Лорд Ротшильд, номинальный глава поддерживавшего сионистов английского еврейства, находившийся к этому моменту в тесном контакте с Бальфуром и другими ведущими фигурами британского правительства, решил, что этот текст заходит слишком далеко. Как Соколов объяснял своим молодым коллегам, первый черновик, по мнению некоторых, содержал «вопросы, детали которых было бы нежелательным ставить на обсуждение в данный момент». Но после 17 июля он прошел через множество изменений и исправлений по мере того, как министры кабинета Ллойд Джорджа проявляли все большую заинтересованность в документе. Поскольку Эдвин Монтегю и лорд Керзон боролись против утверждения декларации, отчасти из опасений ее влияния на арабский мир, а также на значительное мусульманское население в Британской Индии, ее формулировки были смягчены (отчасти) еще больше.
Штейн записывает, что ко времени, когда Военный кабинет собрался 4 октября, чтобы обсудить формально Декларацию, его члены понимали, что необходимо хотя бы на словах отдать дань уважения мнению арабов. Лорд Мильнер проинструктировал тогдашнего секретаря Кабинета, Лео Эймери, предоставить черновик, в котором «содержались бы разумные формулировки, отражающие возражения как евреев, так и арабов, но без того, чтобы выхолостить суть
Декларации». Текст Мильнера-Эймери, как он назывался во внутренних документах, представлял собой, по существу, окончательный вариант. В новом тексте указывалось, что британское правительство должно всего лишь «содействовать», а не «обеспечивать», как это было в тексте Саймона, достижению поставленной цели. И в тексте было настоятельное требование, по поводу которого большинство палестинцев могло бы утверждать, что оно еще не выполнено - «следует отчетливо понимать, что не должно быть совершено каких-либо действий, которые смогли бы нанести ущерб гражданским и религиозным правам существующих в Палестине нееврейских общин, равно как и правам и политическому статусу, которыми обладают евреи в любой другой стране».

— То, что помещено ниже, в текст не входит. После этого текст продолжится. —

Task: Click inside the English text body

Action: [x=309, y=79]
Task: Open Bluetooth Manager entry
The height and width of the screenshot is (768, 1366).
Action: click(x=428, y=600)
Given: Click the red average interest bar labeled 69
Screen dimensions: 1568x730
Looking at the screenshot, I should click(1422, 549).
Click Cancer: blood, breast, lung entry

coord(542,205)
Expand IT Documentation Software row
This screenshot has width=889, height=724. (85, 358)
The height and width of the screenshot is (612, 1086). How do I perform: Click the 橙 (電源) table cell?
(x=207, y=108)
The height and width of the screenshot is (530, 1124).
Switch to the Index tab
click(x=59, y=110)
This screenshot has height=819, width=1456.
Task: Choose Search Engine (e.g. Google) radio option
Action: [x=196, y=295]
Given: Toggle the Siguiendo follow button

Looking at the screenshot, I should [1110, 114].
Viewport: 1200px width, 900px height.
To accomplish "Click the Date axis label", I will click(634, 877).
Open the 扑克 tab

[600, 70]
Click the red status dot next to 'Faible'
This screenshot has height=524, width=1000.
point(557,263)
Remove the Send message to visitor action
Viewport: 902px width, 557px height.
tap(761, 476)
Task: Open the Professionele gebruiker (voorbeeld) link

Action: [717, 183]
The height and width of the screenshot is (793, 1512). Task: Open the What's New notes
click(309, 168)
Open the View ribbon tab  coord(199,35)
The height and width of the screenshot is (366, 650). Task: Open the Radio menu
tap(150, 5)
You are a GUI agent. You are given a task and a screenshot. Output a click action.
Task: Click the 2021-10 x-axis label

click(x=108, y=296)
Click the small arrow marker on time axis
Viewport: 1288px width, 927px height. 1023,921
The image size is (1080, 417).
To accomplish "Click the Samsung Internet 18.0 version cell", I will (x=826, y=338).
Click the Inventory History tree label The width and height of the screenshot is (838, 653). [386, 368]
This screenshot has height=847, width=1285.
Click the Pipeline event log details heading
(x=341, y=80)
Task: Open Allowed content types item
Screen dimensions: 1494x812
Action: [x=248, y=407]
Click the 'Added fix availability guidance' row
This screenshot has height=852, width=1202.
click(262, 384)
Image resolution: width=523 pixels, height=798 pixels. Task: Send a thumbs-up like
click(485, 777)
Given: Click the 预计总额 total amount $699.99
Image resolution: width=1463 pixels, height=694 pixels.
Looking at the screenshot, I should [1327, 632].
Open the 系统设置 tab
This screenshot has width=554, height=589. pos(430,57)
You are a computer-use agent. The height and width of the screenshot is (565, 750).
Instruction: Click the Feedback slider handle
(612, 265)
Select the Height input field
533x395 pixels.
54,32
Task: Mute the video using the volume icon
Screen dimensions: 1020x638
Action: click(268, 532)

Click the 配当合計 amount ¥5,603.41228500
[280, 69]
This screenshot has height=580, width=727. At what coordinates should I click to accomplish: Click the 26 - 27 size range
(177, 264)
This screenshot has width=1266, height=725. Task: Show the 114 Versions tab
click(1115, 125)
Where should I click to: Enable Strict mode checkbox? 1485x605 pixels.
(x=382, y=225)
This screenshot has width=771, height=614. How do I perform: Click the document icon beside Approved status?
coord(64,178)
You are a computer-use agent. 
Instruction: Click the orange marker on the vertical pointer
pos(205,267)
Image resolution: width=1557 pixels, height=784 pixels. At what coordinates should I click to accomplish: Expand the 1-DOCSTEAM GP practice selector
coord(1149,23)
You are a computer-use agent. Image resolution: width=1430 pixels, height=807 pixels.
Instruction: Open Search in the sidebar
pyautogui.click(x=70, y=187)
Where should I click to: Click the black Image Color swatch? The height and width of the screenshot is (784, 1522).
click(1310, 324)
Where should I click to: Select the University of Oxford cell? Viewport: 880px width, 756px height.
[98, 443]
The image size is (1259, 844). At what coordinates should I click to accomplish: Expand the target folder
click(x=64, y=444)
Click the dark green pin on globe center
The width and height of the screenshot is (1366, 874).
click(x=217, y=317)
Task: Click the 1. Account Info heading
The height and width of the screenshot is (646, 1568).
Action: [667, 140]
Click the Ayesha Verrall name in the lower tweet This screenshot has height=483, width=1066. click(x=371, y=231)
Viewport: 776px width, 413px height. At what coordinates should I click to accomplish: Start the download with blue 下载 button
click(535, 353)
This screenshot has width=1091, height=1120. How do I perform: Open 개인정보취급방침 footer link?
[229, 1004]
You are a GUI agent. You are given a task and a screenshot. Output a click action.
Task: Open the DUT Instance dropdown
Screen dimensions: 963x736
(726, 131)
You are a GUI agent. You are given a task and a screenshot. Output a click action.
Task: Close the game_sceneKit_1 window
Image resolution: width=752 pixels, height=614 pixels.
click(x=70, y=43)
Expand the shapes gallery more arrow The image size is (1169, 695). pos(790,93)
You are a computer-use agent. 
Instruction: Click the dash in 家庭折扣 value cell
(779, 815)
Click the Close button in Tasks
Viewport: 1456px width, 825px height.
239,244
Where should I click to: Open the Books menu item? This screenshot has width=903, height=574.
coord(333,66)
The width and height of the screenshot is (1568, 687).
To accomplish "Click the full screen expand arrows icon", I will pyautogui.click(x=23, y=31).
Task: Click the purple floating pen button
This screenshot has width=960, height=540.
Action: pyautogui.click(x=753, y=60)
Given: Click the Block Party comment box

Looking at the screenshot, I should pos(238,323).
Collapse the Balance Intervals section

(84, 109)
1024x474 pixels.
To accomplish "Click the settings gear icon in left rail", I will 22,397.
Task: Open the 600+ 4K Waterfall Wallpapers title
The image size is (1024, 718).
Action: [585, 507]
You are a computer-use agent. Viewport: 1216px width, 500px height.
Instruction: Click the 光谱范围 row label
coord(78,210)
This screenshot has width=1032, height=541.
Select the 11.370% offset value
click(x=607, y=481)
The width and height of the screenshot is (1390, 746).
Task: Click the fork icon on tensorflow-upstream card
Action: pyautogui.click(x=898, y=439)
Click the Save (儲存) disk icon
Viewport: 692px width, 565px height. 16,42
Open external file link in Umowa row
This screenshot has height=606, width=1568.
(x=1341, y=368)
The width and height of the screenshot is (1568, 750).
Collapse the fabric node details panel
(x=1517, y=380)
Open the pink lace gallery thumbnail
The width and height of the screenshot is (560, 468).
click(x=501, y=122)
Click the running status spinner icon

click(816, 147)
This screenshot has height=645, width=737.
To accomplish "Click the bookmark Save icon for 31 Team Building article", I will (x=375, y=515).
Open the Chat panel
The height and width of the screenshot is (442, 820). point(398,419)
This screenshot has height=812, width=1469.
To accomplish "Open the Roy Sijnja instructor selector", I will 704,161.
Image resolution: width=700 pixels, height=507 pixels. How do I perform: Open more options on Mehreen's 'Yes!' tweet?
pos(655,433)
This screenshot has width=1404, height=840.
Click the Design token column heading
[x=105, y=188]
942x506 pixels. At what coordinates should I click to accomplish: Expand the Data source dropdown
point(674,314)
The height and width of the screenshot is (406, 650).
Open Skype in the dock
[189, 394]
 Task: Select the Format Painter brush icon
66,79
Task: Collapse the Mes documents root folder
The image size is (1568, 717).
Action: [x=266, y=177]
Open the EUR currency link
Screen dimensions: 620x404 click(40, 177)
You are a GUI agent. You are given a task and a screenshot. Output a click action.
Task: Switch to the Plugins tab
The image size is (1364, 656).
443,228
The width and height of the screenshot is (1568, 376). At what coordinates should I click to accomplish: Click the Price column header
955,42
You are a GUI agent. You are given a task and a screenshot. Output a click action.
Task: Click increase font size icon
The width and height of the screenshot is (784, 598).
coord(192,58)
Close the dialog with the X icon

Поэтому в Декларации нет обещания создания еврейского государства. Действительно, как говорит профессор Роуз, это был, в некотором смысле, «весьма неоднозначный документ». Но он добавляет: «Мы знаем, что Ллойд Джордж, Бальфур и Черчилль, на самом деле, имели в виду именно такое [еврейское] государство, но это зависело от самих евреев». Профессор Роуз указывает, что исход был далек от гарантированного. Иммиграция колебалась в широких пределах; в 1927 году, после первого, но не последнего арабского восстания против евреев, из Палестины уехало больше евреев, чем туда прибыло. И только после прихода к власти Гитлера в 1933 году еврейская иммиграция в течение последующих трех лет постоянно и существенно возрастала.
Более того, Декларация Бальфура оказалась, по крайней мере, в течение первых двадцати лет британского мандата, весьма хрупким документом. Профессор Роуз говорит, что Вейцман «утверждал, что англичане пытались действовать вопреки Декларации почти с первого дня после ее принятия».
Белая Книга 1939 года, которая сделала все возможное, чтобы ограничить еврейскую иммиграцию и открыть дорогу государству Палестина в течение 10 лет, была самым известным, но ни в коей мере не единственным примером такого отступления от Декларации. Но ее центральная идея оказалась стойкой; в конечном итоге, создание государства Израиль в 1948 году было – какой бы долгой, кровавой и извилистой не оказалась дорога, ведущая к нему – плодом того документа, черновик которого Саймон помог составить в тот июльский день в отеле Империал, и поэтому он остается сегодня таким мощным и очень разным символом для евреев и арабов.